Where "will" appears in a line of the entries below, that line should be copied.

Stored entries
┌────────

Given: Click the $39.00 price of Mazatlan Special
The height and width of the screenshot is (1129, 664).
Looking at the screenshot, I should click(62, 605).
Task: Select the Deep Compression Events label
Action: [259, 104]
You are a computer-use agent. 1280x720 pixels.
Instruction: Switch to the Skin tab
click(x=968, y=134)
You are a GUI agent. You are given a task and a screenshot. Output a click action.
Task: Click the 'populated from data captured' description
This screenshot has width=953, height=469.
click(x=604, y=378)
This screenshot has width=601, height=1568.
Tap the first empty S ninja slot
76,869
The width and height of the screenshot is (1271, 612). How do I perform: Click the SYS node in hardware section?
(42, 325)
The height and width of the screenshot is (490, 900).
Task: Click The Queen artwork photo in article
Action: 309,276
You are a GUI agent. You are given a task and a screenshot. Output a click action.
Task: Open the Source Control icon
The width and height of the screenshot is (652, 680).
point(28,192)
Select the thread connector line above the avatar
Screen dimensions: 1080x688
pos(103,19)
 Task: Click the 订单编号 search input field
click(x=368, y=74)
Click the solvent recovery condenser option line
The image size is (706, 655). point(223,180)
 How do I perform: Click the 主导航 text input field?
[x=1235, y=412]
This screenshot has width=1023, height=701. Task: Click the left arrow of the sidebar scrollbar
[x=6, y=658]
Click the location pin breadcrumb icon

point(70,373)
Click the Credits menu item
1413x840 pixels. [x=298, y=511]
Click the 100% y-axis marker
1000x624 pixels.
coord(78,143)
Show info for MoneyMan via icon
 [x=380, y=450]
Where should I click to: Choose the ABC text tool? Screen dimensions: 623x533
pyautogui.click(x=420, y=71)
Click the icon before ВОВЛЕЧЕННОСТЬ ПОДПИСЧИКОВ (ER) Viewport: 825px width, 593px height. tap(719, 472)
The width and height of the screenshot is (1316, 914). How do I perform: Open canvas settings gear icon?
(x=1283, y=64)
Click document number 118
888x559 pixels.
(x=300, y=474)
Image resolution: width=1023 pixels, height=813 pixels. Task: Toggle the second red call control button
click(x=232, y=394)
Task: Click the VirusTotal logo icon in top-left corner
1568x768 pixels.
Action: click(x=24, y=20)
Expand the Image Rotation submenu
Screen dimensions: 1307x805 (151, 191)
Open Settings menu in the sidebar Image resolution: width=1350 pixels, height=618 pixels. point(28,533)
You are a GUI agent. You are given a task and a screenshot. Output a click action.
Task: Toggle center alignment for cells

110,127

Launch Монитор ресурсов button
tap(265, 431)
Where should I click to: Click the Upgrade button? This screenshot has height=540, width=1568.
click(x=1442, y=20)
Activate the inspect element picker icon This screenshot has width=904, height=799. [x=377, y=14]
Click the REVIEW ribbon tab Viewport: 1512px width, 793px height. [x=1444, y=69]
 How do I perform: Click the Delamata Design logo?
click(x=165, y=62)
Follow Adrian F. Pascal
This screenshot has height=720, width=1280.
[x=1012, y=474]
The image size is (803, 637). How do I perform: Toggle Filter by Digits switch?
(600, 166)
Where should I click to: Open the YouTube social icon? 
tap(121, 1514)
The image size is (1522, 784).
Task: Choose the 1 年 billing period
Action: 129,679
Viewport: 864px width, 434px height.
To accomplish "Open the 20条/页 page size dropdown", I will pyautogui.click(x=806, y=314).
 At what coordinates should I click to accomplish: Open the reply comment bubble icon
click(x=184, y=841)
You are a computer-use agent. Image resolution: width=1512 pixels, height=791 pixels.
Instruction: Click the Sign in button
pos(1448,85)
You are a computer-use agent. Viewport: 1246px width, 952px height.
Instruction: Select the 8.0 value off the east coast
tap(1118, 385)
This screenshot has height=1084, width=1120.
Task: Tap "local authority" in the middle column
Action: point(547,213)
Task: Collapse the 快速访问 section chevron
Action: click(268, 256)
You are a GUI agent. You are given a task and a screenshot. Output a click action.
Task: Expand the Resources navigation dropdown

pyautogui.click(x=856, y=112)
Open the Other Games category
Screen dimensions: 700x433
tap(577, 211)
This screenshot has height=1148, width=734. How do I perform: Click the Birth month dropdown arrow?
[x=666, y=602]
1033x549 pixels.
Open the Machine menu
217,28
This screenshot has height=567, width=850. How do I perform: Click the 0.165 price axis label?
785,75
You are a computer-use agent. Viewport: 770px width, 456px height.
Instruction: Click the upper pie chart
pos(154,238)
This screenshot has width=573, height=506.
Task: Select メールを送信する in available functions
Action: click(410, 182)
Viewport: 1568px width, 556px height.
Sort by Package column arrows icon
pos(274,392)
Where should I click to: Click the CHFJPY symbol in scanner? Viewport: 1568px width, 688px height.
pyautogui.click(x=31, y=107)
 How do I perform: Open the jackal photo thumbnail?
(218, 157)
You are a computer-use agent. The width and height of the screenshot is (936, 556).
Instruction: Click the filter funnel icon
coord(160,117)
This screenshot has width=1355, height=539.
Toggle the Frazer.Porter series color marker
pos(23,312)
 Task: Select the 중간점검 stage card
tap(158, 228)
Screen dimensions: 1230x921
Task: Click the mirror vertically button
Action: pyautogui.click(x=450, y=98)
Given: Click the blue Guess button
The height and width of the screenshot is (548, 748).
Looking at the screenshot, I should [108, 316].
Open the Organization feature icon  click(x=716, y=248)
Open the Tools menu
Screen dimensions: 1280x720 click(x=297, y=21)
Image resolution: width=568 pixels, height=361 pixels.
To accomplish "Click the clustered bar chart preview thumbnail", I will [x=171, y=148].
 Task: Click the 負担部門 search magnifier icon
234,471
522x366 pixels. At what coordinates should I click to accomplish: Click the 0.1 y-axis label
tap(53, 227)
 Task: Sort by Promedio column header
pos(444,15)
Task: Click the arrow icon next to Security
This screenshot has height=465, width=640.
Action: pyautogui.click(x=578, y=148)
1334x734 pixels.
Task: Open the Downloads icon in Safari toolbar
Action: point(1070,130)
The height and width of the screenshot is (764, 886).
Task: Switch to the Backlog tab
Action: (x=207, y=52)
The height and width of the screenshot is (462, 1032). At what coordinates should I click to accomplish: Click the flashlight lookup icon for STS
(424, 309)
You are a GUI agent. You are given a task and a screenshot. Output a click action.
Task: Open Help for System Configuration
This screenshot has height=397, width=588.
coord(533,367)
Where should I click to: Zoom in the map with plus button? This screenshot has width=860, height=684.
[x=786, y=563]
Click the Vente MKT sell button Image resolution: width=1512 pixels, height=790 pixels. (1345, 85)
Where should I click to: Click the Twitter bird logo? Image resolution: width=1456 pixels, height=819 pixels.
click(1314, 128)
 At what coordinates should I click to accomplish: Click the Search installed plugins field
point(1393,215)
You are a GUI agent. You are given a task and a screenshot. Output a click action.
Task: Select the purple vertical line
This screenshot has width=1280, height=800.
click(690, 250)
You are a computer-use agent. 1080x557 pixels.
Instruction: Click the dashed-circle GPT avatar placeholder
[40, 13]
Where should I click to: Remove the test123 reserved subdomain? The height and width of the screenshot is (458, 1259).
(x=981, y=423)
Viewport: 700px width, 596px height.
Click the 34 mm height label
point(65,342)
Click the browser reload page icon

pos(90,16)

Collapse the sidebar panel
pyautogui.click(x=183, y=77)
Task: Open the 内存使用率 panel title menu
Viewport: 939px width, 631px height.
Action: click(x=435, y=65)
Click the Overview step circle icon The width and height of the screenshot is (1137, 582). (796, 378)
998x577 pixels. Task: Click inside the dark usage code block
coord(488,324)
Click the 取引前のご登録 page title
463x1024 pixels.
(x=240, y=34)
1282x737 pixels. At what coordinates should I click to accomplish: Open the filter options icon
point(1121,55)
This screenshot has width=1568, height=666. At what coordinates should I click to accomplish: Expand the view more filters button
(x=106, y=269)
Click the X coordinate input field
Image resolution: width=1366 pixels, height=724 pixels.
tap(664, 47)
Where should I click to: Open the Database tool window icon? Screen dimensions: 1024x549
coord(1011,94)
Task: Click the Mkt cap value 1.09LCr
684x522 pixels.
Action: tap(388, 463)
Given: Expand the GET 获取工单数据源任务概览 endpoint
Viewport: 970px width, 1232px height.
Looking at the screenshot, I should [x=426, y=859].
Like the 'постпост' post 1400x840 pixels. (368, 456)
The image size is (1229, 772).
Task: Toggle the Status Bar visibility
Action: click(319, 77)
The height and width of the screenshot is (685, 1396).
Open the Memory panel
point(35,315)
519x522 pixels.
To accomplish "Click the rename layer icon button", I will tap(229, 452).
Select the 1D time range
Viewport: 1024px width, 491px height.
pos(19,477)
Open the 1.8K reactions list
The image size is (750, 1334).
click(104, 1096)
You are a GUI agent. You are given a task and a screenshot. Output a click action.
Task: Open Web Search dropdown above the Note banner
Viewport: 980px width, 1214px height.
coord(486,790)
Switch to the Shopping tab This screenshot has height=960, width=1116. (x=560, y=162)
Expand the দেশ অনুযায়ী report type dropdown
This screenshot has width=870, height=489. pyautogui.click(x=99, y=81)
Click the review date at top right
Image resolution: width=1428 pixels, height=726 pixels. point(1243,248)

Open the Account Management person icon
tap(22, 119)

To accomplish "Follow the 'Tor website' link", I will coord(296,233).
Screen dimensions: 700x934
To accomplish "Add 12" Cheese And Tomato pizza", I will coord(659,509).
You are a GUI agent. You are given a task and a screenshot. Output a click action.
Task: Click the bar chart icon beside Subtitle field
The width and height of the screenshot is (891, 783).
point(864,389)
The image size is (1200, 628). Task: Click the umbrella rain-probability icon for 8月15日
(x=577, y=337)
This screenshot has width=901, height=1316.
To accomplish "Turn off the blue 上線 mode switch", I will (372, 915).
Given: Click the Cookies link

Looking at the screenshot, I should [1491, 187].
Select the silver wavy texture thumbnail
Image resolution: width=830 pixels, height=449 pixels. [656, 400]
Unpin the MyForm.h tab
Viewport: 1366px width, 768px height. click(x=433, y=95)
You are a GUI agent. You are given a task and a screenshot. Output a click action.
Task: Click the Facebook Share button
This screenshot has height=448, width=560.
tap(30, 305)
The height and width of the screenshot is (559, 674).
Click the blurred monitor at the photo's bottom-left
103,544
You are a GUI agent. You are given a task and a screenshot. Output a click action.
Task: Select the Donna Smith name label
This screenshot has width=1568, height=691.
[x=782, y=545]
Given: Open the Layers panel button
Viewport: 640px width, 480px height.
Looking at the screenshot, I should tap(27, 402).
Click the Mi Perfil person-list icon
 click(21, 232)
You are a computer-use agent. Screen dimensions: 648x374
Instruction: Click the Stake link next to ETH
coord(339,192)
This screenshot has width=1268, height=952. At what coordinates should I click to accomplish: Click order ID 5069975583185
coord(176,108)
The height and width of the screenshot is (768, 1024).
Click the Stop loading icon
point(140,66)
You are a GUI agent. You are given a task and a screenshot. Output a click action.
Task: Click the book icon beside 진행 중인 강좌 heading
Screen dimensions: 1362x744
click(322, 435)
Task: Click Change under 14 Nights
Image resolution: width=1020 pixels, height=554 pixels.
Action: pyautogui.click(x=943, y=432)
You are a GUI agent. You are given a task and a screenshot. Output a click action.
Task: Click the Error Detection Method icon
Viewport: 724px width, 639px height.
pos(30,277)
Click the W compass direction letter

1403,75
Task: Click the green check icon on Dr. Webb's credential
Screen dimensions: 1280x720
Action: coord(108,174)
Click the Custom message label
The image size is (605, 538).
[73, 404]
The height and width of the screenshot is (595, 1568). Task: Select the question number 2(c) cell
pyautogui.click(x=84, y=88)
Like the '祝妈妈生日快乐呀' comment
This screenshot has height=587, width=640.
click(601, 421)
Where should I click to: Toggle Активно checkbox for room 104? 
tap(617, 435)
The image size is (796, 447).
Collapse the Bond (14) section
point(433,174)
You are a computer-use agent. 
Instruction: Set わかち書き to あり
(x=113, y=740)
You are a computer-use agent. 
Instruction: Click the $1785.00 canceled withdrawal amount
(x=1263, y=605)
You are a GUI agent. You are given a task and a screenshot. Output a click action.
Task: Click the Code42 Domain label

└────────

The completed task:
To accomplish "Open the 20条/页 page size dropdown", I will pyautogui.click(x=806, y=314).
To accomplish "Click the clustered bar chart preview thumbnail", I will [x=171, y=148].
To accomplish "Click the rename layer icon button", I will tap(229, 452).
To accomplish "Follow the 'Tor website' link", I will coord(296,233).
To accomplish "Add 12" Cheese And Tomato pizza", I will coord(659,509).
To accomplish "Turn off the blue 上線 mode switch", I will (372, 915).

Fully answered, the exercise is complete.